# Some info on the STOWA Marine Auto A 10



## StufflerMike (Mar 23, 2010)

As most of you (if not all of you) already know the new Stowa Marine Auto A 10 with silver dial will be available in May/June 2010.









Both versions of the Stowa Marine Auto A-10 (date / no date) are powered by a Soprod A-10 (SOP A-10) movement which is not as high as an ETA 2824-2 so I dare to say that the use of the SOP A-10 is a benefit to the classic design of the Marine.

Pic courtesy of Jörg:










The next three pics have been taken at Baselworld at the Soprod booth (not that big as ETA but quite interesting and informative.





Soprod exhibited the A-10 Base as well as a Big Date modification (see specs)



I went to the Soprod booth to get some more information first hand. The first thing I found out is that the SOP A-10 is much more expansive than an ETA 2824-2. This for sure has an impact on the pricing of the new Stowa Marine Auto A 10.

Specifications:
Soprod Alternance 10 (SOP A 10)
11 1/2 lines
Diameter: 25.60mm
Height: 3,60 mm without hand fitting
Base: 3 hands out of the center
Date window: 3 o`clock
Handling & corrections: 
a) manual wind up possible 
b) fast date correction
c) stop-second
25 jewels
Frequency 28.800 b/h
Power Reserve: about 42h
Winding: bi-directional
Adjusted: 4 positions

Additional cost:

COSC certification on request
Decoration on choice: circular grained, Geneva stripes, circular stripes
Finish on choice: Rhodium plating, gilt

Modifications:

- Visible Balance (SOP A 10 BV)
- Big Date, sesond time zone on sub dial (SOP 9351 / A 10)


----------



## fachiro1 (Jan 24, 2007)

■ **STORED RECORDS**:
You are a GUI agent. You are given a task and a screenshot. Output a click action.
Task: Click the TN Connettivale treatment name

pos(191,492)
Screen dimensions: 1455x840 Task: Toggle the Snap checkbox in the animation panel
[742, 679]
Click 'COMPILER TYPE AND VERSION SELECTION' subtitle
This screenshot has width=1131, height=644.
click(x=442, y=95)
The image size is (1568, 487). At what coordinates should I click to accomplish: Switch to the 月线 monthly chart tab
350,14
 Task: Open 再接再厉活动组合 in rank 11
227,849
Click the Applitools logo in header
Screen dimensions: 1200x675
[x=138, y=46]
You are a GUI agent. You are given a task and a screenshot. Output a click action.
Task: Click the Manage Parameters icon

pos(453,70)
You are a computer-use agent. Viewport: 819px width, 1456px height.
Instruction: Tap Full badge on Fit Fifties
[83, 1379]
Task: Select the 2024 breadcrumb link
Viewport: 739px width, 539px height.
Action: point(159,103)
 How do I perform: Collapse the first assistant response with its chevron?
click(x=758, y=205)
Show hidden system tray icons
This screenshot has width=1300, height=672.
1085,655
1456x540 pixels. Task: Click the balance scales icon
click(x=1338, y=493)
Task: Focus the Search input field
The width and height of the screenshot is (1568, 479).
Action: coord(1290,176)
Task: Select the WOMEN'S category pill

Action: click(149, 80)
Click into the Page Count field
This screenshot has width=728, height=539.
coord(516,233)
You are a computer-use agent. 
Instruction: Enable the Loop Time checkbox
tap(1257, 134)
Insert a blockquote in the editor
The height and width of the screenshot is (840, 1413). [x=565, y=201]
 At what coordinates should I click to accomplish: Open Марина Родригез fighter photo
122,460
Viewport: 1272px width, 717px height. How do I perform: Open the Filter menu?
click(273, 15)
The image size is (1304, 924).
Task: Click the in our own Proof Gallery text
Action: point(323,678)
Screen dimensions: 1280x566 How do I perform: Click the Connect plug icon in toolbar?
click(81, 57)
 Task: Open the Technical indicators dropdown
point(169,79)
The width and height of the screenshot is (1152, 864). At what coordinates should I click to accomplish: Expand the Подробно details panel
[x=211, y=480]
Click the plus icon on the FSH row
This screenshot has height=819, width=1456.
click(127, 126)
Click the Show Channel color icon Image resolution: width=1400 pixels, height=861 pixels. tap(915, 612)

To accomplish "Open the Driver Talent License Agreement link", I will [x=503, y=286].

■ **REQUIRED WORK**:
1. Translate this sentence from the Stowa Marine Auto A 10 thread into Spanish: "This for sure has an impact on the pricing of the new Stowa Marine Auto A 10."
2. In the Stowa Marine Auto A 10 thread, what power reserve is listed for the Soprod A-10 movement?
3. Continue the Stowa Marine Auto A 10 thread from where it stops.

■ **RESULTS OF THE TASKS**:
1. Esto sin duda tiene un impacto en el precio del nuevo Stowa Marine Auto A 10.

2. About 42 hours.

3.
Thanks Mike, Excellent information.


----------



## marcone (Nov 2, 2008)

stuffler said:


> Both versions of the Stowa Marine Auto A-10 (date / no date) are powered by a Soprod A-10 (SOP A-10) movement which is not as high as an ETA 2824-2 so I dare to say that the use of the SOP A-10 is a benefit to the classic design of the Marine.


Mike, I assume that you mean the A10 is a thinner movement when you say "not as high as an ETA 2824-2" because in terms of craftsmanship the A10 is a higher quality movement. 
Not that the 2824-2 in the MA is not good, mine keeps COCS time without a sweat.


----------



## StufflerMike (Mar 23, 2010)

marcone said:


> Mike, I assume that you mean the A10 is a thinner movement when you say "not as high as an ETA 2824-2" because in terms of craftsmanship the A10 is a higher quality movement.
> Not that the 2824-2 in the MA is not good, mine keeps COCS time without a sweat.


Yep, thinner and superior quality.


----------



## Sodiac (Dec 6, 2008)

Sweet, maybe this ETA pullback issue will actually be a benefit to watch lovers, with the availability of more and different competing movements! I still say ETA/Swatch will lose big source of revenue, kind of like "cutting off your nose to spite your face".


----------



## StufflerMike (Mar 23, 2010)

Sodiac said:


> Sweet, maybe this ETA pullback issue will actually be a benefit to watch lovers, with the availability of more and different competing movements! I still say ETA/Swatch will lose big source of revenue, kind of like "cutting off your nose to spite your face".


Well, I´d say that the A-10 is not a substitute for an ETA 2824-2 or 2892 because of the higher price. My take is that Jörg is trying to diversify in view of movements (ETA, ETA/UNITAS, ETA/Peseux, SOP A 10). A clever move imho. However - the customer has to pay the higher price.


----------



## Sodiac (Dec 6, 2008)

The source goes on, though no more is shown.